TASKS TO COMPLETE:
1. In the membership thread, what discount do members get at Competition Car Insurance?
2. From the membership thread, return the passage starting at "Please point me" and ending at "No probs...............".

# GTR member



## GTR Bro (Jun 8, 2011)

Please point me in the direction to becoming a member and the benefits. Sorry if I have missed the obvious link.

Cheers,
Stu.


----------



## Fuggles (Jul 3, 2001)

No probs...............

There's a thread here shich lists some of the benefits: http://www.gtr.co.uk/forum/127648-gtr-owners-club-benefits-membership.html
It doesn't mention the 10% discount at Demon Tweeks by the way.
It also doesn't mention some of the other events we do, such as the FREE tickets to Goodwood this year, courteousy of Nissan, or the VIP day at Silverstone GT1, with lunch, our own suite and grid walk passes; again all FREE courteousy of Nissan. And I'm sure there are plenty of other benefits I can't think of right now


----------



## charles charlie (May 3, 2008)

10% off at Competition Car Insurance......


----------



## jcg (Oct 7, 2009)

I appear to have your reg number (BR0'5 GTR), contact me if you are interested?


----------



## GTR Bro (Jun 8, 2011)

jcg said:


> I appear to have your reg number (BR0'5 GTR), contact me if you are interested?


I've already got a reg thanks.


----------



## *MAGIC* (Oct 21, 2009)

Not to mention the great BBQ's held at VM HQ

Robbie


----------



## MIKEGTR (Jul 8, 2005)

jcg said:


> I appear to have your reg number (BR0'5 GTR), contact me if you are interested?

DATA PROVIDED:
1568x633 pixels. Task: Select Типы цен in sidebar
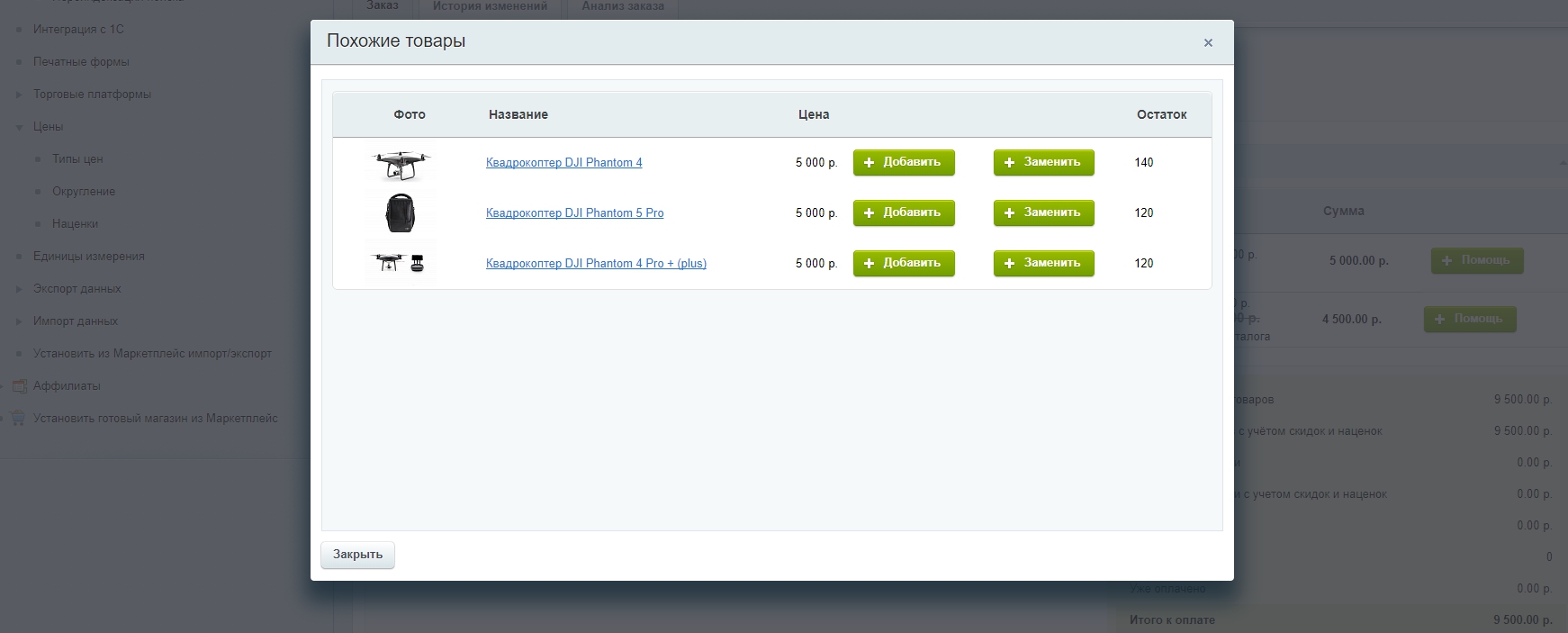coord(77,159)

EXERCISE SOLUTIONS:
1. 10% off.

2.
Please point me in the direction to becoming a member and the benefits. Sorry if I have missed the obvious link.

Cheers,
Stu.


----------



## Fuggles (Jul 3, 2001)

No probs...............